In the listing below, find the line containing "15 (35, 156)" and the line containing "Logos provided by Clearbit (35, 2131)". Repeat exactly those two lines and every line between them.

------------------------------------------------------------------------

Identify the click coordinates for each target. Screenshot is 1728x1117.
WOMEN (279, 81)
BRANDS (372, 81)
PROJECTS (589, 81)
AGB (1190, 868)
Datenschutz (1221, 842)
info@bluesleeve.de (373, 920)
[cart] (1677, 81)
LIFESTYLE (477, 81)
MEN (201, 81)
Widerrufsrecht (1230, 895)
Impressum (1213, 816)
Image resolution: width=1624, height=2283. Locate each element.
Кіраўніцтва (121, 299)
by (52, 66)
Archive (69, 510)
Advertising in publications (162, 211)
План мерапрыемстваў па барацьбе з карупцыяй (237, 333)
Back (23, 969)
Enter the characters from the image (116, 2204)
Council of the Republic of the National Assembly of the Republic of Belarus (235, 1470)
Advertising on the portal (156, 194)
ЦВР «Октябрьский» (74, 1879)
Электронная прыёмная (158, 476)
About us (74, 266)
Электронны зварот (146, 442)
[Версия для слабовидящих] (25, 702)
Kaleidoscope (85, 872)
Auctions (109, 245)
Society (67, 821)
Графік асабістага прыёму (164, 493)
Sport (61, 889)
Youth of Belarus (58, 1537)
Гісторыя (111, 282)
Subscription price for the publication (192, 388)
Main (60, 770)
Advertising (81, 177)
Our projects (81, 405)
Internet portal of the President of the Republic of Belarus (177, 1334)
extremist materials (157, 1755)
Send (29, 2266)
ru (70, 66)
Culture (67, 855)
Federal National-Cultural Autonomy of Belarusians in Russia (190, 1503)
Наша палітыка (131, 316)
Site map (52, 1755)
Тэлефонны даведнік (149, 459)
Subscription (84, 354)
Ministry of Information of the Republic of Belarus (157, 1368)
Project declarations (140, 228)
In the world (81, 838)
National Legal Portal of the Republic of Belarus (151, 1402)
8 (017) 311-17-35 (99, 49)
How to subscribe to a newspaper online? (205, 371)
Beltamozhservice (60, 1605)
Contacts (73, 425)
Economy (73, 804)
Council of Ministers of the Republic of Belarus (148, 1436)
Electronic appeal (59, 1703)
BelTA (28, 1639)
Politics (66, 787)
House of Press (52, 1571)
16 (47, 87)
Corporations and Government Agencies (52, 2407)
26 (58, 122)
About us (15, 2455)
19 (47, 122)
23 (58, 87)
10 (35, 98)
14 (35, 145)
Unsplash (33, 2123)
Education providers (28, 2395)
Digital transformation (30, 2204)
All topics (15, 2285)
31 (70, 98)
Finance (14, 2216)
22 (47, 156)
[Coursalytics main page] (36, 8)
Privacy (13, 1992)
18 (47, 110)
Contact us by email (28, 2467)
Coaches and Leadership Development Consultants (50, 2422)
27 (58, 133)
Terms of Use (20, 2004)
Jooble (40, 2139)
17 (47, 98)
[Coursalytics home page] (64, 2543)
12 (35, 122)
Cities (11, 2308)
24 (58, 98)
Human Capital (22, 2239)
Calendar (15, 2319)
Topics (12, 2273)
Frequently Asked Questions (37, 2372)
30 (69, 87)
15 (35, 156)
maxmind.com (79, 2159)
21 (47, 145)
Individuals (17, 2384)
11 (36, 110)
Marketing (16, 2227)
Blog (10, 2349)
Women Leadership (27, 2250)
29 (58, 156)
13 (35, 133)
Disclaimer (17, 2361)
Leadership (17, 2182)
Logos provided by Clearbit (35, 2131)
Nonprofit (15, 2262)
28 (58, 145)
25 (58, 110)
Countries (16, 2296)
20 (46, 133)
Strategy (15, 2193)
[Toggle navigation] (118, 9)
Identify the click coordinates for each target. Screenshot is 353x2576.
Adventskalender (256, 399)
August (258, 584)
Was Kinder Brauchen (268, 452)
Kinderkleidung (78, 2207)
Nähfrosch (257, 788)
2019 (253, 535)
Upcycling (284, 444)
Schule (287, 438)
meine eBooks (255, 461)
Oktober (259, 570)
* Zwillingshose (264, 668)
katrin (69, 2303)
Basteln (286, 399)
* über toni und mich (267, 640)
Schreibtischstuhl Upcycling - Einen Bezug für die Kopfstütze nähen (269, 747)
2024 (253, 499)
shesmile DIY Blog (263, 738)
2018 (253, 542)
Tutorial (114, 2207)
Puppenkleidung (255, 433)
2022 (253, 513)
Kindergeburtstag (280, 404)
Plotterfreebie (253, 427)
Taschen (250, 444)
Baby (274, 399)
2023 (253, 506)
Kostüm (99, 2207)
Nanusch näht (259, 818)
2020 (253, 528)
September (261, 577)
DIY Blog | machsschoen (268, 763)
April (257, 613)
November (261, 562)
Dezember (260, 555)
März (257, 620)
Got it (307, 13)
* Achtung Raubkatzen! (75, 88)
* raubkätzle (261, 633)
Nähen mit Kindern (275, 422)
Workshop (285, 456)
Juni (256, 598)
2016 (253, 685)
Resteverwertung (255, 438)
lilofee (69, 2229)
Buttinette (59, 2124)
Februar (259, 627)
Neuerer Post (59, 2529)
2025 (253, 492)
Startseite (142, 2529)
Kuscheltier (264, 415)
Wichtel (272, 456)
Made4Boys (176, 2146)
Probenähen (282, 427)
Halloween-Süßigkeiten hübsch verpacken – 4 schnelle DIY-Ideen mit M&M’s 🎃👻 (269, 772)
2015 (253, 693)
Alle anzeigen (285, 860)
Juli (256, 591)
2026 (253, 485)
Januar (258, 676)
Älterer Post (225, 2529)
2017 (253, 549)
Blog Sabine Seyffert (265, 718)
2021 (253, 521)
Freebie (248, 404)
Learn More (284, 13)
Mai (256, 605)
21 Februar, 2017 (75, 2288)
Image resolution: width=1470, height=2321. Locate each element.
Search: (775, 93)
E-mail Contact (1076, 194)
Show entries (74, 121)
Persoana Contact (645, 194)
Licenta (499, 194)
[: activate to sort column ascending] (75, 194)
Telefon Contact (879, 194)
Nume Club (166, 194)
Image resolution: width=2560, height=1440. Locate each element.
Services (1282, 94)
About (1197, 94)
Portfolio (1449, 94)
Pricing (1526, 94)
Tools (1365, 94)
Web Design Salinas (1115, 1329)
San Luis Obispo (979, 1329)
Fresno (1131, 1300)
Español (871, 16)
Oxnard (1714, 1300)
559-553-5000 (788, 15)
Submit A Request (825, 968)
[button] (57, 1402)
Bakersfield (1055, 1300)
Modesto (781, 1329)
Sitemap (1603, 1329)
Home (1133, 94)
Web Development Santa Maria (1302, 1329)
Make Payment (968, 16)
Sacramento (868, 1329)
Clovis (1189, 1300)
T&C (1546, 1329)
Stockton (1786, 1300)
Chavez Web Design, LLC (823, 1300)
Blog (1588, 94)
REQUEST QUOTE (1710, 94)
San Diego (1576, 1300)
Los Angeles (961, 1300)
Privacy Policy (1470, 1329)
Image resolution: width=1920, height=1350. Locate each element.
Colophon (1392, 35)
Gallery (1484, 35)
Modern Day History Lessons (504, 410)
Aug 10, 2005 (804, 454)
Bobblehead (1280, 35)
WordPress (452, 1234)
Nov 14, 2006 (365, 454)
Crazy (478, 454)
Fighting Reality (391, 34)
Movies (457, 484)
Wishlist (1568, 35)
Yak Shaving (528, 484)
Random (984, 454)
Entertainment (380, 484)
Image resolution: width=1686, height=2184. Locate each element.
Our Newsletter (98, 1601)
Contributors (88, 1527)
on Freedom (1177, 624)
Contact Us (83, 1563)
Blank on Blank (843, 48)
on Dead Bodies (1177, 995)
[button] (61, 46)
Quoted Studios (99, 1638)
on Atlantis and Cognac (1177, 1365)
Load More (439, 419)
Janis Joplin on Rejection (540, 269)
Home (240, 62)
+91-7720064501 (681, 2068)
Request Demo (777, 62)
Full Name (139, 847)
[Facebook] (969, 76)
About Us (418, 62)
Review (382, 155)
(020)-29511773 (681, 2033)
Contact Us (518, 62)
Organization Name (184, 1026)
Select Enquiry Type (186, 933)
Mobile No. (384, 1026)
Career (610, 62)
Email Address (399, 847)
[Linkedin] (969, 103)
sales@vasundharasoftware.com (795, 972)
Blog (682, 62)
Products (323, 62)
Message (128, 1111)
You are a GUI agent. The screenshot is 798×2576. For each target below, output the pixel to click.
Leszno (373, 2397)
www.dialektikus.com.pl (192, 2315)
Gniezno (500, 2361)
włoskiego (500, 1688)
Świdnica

------------------------------------------------------------------------

▶ _ANSWER SECTION_:
15 (35, 156)
maxmind.com (79, 2159)
21 (47, 145)
Individuals (17, 2384)
11 (36, 110)
Marketing (16, 2227)
Blog (10, 2349)
Women Leadership (27, 2250)
29 (58, 156)
13 (35, 133)
Disclaimer (17, 2361)
Leadership (17, 2182)
Logos provided by Clearbit (35, 2131)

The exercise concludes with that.